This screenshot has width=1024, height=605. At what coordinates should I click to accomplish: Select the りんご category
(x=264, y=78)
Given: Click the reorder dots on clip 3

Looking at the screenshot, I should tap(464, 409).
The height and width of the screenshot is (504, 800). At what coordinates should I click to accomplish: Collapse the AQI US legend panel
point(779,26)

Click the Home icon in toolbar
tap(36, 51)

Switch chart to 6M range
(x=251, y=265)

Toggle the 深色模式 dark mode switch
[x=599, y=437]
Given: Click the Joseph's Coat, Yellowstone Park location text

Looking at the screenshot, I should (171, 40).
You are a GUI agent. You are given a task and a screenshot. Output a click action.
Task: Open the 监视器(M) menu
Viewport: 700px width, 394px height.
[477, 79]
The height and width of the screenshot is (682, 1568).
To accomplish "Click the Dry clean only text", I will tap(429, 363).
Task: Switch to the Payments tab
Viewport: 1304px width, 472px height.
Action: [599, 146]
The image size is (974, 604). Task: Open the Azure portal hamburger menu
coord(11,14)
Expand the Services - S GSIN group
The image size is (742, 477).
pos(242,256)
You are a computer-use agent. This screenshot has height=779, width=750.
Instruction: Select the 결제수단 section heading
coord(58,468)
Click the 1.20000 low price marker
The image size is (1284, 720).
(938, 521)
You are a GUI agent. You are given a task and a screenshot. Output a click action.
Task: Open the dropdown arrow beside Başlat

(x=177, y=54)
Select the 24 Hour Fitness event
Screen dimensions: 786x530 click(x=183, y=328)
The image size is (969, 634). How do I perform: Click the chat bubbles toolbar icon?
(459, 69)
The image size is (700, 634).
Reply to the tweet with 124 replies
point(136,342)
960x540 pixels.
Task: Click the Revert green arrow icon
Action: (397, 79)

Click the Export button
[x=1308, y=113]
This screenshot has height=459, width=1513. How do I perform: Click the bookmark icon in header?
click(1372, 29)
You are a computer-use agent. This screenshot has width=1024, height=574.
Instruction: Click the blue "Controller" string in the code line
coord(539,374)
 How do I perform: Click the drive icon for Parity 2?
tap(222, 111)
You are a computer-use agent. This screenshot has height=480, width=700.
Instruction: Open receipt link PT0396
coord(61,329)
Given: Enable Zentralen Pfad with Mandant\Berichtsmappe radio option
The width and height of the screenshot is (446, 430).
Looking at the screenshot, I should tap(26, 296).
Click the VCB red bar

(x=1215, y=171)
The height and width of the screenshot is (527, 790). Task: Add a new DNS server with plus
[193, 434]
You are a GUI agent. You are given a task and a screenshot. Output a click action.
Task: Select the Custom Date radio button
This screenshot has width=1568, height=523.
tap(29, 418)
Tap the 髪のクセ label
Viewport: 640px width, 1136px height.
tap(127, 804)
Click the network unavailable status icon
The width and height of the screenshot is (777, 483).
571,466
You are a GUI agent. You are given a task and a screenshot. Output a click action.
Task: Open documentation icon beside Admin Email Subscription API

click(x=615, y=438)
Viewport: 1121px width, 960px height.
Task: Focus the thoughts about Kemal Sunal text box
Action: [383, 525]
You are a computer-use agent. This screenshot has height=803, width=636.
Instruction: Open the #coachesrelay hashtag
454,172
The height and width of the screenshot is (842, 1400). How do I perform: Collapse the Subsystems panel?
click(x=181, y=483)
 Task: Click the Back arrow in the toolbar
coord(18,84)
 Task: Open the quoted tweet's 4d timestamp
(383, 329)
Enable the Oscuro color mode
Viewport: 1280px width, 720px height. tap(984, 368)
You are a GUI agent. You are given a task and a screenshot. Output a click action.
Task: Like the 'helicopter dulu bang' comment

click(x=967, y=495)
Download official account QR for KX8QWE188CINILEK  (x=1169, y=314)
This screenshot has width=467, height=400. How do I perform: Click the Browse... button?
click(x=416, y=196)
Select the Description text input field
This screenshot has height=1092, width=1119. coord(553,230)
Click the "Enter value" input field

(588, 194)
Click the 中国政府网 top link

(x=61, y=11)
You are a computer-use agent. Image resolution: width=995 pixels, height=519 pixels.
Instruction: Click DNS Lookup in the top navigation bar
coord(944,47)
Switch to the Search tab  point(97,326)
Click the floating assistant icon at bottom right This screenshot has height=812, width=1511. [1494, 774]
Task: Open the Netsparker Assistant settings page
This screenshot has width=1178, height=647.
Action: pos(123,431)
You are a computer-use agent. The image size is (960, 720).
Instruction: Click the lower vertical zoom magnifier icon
============
Activity: Count each line of the data where the word "computer" appears, then reply with the total only.

Result of this task: 6